3. **Host no-retry:** Both Node and Serverless hosts detect ghost jobs via the `ghost: true` flag (not string matching) and set `canRetry = false`, preventing infinite retry loops.

## One Bad Run Blocks Everything

**Symptom (old):** A single run with corrupt state would cause `run.claimPending` to throw, which blocked the entire orchestration tick — including outbox flush, stale lease reaping, and suspended stage polling.

**How it's fixed (two layers):**
1. **Per-run isolation:** The claim loop catches errors per-run and marks that run `FAILED` with code `CLAIM_FAILED`. Processing continues to the next run.
2. **Per-step isolation:** Each orchestration step (claim, poll, reap, flush, reap stuck) runs in its own try/catch. If claiming fails entirely, the outbox still flushes.

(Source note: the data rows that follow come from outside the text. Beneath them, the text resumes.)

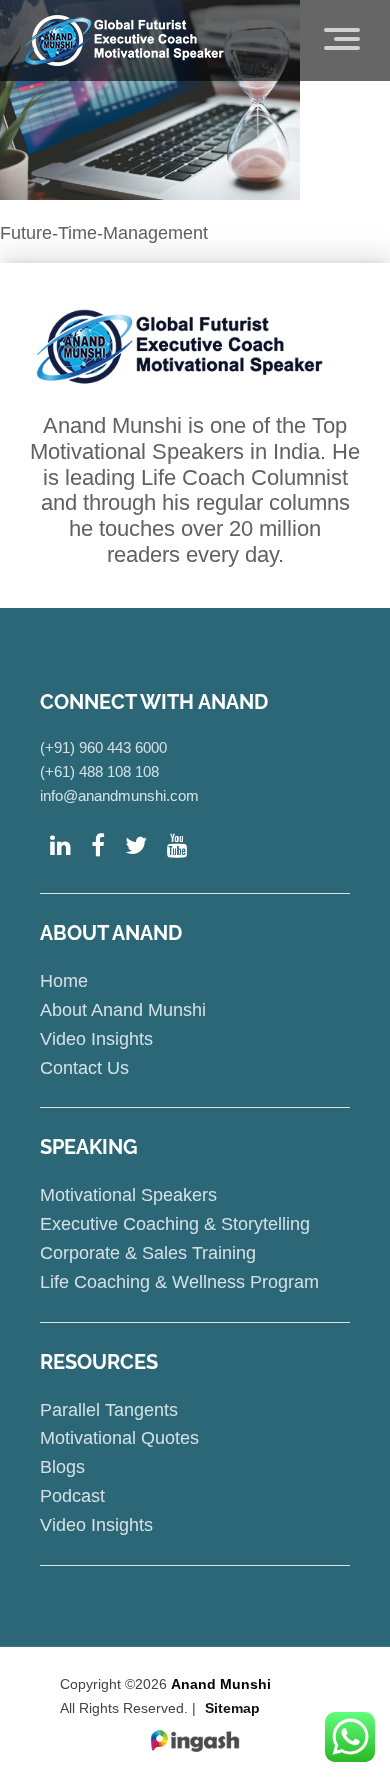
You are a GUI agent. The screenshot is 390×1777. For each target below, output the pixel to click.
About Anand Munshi (123, 1010)
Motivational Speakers (128, 1195)
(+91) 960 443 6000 (103, 747)
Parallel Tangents (109, 1410)
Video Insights (96, 1039)
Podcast (72, 1496)
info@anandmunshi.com (119, 795)
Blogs (62, 1467)
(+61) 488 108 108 (99, 771)
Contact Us (84, 1068)
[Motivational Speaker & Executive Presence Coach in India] (124, 40)
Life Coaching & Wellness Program (179, 1282)
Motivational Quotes (119, 1438)
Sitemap (232, 1708)
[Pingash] (195, 1741)
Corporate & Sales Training (148, 1253)
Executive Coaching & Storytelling (175, 1224)
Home (64, 981)
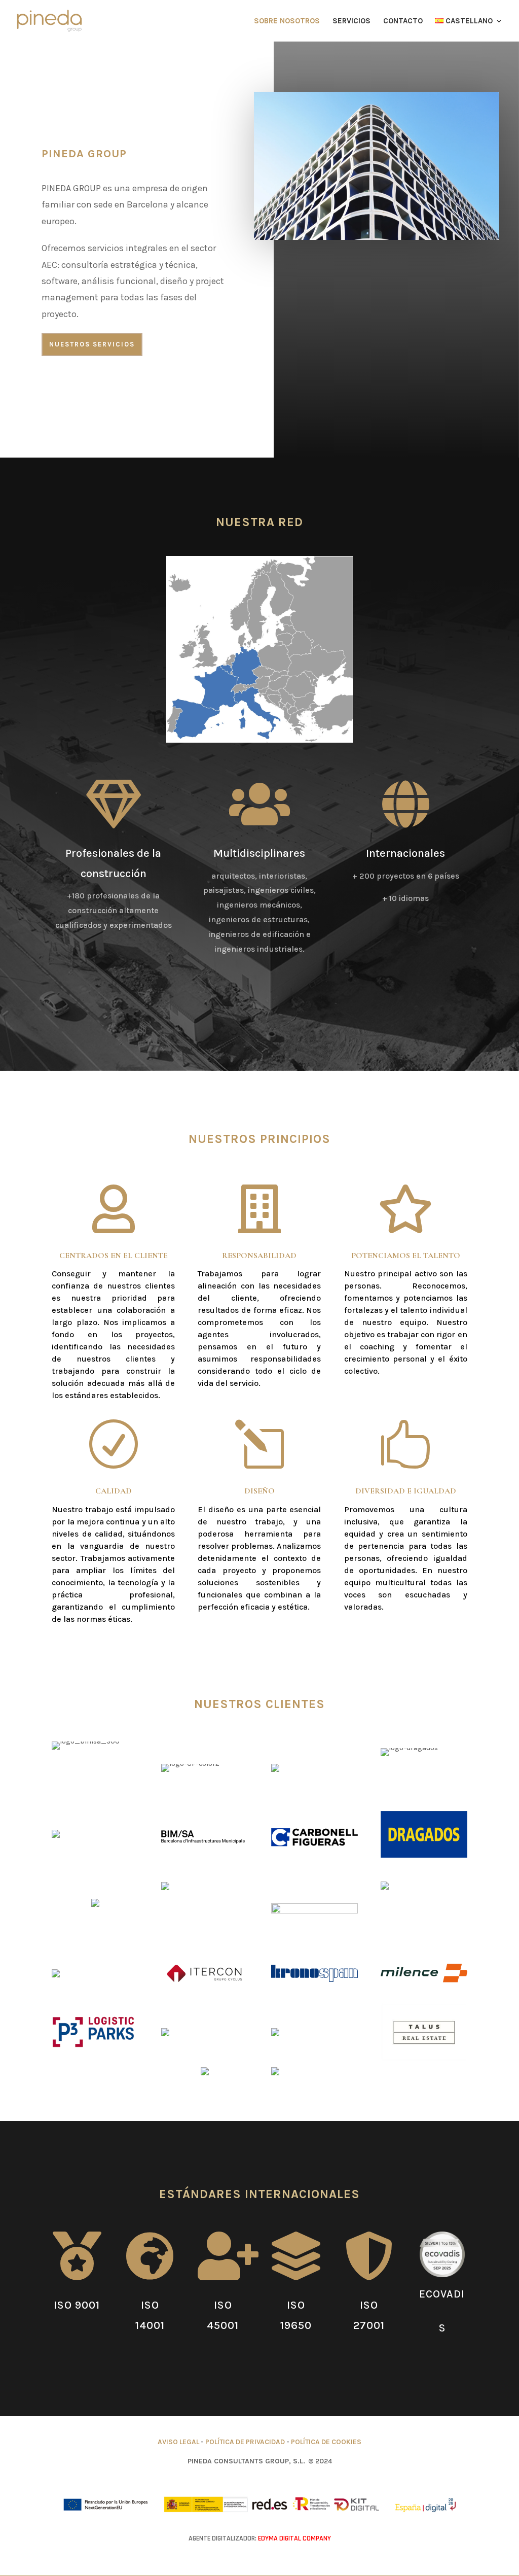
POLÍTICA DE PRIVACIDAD (245, 2442)
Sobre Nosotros (287, 21)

## Orchestration Tick Steps

The orchestration tick runs these steps in order, each independently:

| Step | Command | Purpose |
|------|---------|---------|
| 1 | `run.claimPending` | Find PENDING runs, create stages, enqueue jobs |
| 2 | `stage.pollSuspended` | Check suspended stages for readiness, trigger transitions |
| 3 | `lease.reapStale` | Release job leases from crashed workers |
| 4 | `outbox.flush` | Publish pending events through EventSink |
| 5 | `run.reapStuck` | Fail RUNNING runs with no recent activity |

**Node host:** Runs automatically on `orchestrationIntervalMs` (default: 10s).
**Serverless host:** Must be triggered externally via `host.runMaintenanceTick()`.

## Error Codes Reference

| Code | Where | Meaning |
|------|-------|---------|
| `WORKFLOW_NOT_FOUND` | `run.claimPending` | Workflow ID not in registry when run was claimed |
| `EMPTY_STAGE_GRAPH` | `run.claimPending` | Workflow has no stages in execution group 1 |
| `CLAIM_FAILED` | `run.claimPending` | Unexpected error during claim (DB error, etc.) |
| `STUCK_RUN_REAPED` | `run.reapStuck` | Run had no activity past the stuck threshold |

All error codes appear in `run.output.error.code` on failed runs.